Byres, hemmels, shippons and mistles - milking machine tales
by Jack Dent (2005)
When I was fitting, I installed a weird contraption on a farm just outside Hexham; it was called a Runway Parlour and was very successful. First I suspended a runway track around the cowshed, and from it I suspended a cradle which supported a standard 10-gallon milk churn. The churn had a flat lid with a pulsator and inlet spigots. The vacuum pipe was also mounted on the runway and the cows were milked through the back legs.
Nothing new in that you may say, but remember this was 1953 and the milk was taken in a metal churn to the dairy and cooled with rotary turbo coolers which was a very efficient system.

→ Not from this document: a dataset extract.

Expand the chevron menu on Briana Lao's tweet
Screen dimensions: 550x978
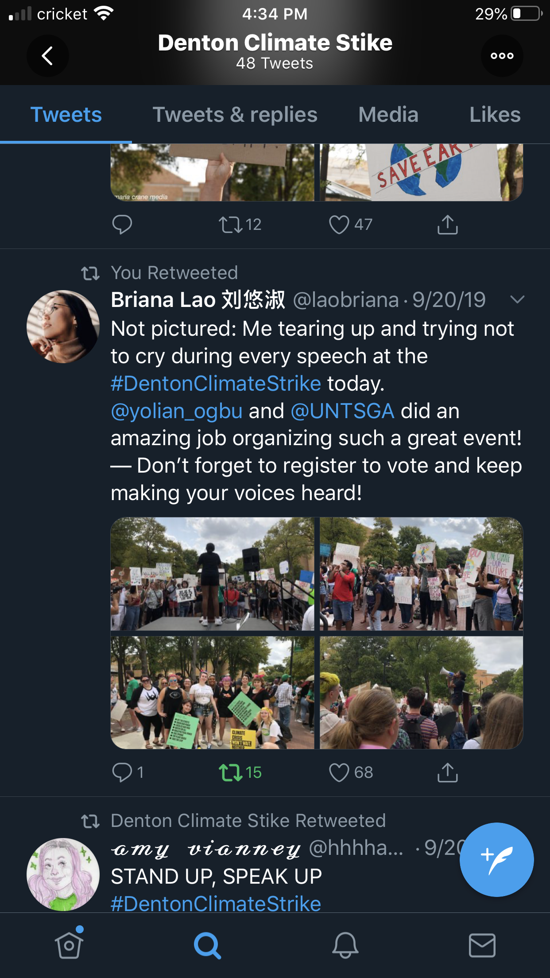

I worked on a farm in the East Riding of Yorkshire and it was not a happy place as there was continual conflict between the farmer and his three sons. The lads had threatened to go on strike if he didn’t get a milking machine, and he was much against such newfangled things as he couldn’t see how they could be as clean as hand milking. All the time I was working there he kept coming into the cowshed and telling me that if it didn’t work right, I could take the damned thing away as it was going to be most uncomfortable for the cows.
However, I completed the installation, which was quite a big one for 40 cows. We milked for the first time on a Wednesday night and everything went off smoothly. I think that the cows were pleased that the old man was not there creating the bad atmosphere that constantly accompanied him.
Next morning we milked again and that was the end of my tutelage. I was gathering up my tools ready to depart when he stormed into the cowshed waving a letter. He was waving his stick at me too and I thought I was about to be attacked. He shouted – “I bloody told you, so take the bugger out of here, and give me my money back”.
I finally got him to tell me what the problem was and he said – “Look at this letter from the dairy. My milk has failed the test, and in over 40 years I have never had any milk sent back. It’s a damned disgrace. I knew it would happen, but I let them bloody lads take me into it, and now look what’s happened!”
But my reaction was one of great relief and I’m afraid, and I didn’t endear myself to the old boy as I burst out laughing – the result I’m sure of the relief! I had great pleasure in pointing out to the old chap that the milk, which had been extracted by machine, was still on the milk stand waiting for the lorry to pick it up!
I thought the old bloke was going to have a fit. He was absolutely stunned and turned around and went across the yard muttering about modern contraptions and young upstarts.